**Material shown:**
------------------------------------------------------------------------
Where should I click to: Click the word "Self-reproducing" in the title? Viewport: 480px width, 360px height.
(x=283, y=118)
------------------------------------------------------------------------
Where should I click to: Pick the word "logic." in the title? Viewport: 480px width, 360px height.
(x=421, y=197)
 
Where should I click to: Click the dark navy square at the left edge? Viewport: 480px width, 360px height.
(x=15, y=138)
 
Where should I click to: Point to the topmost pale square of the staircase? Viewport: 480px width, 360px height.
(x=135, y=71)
------------------------------------------------------------------------
**Stated goal:** Arrange the lines as a Markdown table with the columns "No." and "Line", beginning at the line that contains "Where should I click to: Click the word" and stopping after the line that contains "(x=283, y=118)". Number each line in order and leave out any blank lines.

**Written reply:**
| No. | Line |
|---|---|
| 1 | Where should I click to: Click the word "Self-reproducing" in the title? Viewport: 480px width, 360px height. |
| 2 | (x=283, y=118) |